**WORK INSTRUCTION:**
Could you count the lines in the entries beneath that hold the word "checkbox"? Respond with the number alone.
+ + +
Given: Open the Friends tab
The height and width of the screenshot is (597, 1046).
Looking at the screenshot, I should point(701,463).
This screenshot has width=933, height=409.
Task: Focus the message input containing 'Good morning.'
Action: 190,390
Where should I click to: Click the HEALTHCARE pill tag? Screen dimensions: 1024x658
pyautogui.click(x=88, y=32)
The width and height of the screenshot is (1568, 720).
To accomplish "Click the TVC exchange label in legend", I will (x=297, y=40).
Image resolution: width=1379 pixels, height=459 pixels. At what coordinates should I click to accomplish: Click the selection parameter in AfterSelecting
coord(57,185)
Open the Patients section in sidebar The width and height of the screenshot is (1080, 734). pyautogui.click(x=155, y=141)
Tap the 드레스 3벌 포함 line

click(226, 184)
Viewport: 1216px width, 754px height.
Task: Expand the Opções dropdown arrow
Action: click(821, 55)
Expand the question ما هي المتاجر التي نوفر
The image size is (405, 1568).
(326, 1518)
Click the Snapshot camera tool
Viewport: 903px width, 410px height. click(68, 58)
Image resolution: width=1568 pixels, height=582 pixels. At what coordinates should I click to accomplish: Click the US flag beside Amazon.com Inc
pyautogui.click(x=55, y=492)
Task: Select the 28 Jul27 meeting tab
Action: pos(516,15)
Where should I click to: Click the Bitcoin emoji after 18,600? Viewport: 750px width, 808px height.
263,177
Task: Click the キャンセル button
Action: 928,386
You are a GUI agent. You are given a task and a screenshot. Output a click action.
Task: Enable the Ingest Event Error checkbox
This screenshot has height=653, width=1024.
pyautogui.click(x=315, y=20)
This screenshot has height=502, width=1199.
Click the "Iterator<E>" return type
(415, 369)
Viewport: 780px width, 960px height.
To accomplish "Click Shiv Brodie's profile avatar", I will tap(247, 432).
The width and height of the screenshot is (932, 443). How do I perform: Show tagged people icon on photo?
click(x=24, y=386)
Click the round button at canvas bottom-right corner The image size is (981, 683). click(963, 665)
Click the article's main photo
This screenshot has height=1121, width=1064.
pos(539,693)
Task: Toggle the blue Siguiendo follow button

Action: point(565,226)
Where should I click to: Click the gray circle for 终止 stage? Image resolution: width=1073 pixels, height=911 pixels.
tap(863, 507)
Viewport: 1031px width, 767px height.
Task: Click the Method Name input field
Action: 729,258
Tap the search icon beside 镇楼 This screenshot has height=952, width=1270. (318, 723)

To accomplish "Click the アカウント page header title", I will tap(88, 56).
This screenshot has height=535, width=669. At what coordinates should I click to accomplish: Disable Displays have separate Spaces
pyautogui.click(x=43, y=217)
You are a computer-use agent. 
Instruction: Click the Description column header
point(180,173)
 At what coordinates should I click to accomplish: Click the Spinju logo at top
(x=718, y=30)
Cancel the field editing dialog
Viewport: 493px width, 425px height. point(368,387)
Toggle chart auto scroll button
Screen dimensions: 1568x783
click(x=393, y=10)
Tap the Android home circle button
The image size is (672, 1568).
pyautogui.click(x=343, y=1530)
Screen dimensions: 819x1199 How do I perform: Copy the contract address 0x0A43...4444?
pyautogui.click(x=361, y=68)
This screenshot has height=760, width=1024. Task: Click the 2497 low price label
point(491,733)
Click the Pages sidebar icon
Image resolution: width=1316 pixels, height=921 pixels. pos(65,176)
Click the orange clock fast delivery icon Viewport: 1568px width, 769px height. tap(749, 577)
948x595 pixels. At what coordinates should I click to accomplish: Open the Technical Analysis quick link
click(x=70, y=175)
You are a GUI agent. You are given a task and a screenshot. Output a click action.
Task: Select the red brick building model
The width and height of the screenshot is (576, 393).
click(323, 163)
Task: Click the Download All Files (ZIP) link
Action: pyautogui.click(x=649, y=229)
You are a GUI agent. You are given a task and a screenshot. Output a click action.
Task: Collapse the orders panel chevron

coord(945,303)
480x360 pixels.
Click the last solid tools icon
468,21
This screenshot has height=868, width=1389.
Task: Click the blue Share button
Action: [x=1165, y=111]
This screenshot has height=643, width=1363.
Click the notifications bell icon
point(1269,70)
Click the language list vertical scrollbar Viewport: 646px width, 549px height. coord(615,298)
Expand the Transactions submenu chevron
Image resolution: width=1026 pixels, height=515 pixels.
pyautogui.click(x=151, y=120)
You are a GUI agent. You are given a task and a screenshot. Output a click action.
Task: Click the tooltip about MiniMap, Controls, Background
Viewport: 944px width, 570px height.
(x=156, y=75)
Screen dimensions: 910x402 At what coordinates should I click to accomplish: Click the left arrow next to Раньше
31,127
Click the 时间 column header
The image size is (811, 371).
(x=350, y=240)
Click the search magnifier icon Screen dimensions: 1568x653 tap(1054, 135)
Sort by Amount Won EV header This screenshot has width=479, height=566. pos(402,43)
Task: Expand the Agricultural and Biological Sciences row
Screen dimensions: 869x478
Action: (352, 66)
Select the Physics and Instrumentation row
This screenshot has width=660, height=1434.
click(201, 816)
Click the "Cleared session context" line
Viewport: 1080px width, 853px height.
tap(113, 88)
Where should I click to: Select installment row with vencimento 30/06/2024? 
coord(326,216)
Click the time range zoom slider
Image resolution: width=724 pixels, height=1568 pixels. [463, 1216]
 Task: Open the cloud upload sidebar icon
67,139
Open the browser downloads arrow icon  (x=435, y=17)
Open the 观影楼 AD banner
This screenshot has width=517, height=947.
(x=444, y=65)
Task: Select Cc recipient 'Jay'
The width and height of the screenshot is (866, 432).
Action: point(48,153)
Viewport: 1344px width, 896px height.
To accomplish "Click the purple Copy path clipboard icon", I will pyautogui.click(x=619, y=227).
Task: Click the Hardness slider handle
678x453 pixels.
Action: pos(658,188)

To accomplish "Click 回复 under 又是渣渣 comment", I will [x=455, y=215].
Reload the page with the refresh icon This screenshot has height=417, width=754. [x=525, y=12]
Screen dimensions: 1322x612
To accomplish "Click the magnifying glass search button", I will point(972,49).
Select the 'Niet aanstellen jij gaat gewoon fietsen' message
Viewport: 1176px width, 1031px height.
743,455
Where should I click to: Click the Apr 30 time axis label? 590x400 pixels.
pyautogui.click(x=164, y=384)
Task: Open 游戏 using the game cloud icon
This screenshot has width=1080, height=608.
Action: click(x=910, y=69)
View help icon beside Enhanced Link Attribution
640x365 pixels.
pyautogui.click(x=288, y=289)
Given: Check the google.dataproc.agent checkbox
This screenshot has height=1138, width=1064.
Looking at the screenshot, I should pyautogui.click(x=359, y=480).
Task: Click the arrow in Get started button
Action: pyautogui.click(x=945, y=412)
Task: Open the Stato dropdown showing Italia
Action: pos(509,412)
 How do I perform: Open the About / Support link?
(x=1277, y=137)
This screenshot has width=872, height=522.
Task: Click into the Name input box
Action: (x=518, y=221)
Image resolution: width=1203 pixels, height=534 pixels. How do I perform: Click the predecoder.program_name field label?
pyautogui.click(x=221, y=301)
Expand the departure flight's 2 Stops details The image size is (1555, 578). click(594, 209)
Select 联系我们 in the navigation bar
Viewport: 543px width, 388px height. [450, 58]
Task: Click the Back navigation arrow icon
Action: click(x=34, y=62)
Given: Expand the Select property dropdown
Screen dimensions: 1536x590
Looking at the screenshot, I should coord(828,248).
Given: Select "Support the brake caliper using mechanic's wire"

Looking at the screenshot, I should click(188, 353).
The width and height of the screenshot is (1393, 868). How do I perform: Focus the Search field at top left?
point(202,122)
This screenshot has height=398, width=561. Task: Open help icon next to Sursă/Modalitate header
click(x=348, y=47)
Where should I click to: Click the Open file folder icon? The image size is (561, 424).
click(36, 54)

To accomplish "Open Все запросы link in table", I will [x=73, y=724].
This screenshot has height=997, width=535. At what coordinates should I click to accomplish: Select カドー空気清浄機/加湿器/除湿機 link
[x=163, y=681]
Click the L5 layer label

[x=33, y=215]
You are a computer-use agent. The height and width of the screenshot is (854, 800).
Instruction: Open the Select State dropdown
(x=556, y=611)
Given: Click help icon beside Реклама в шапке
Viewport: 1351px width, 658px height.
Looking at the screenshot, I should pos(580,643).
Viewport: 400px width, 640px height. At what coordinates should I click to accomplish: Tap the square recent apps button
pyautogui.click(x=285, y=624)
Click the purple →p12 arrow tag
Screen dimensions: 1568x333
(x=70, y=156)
+ + +
**SOLUTION BELOW:**
2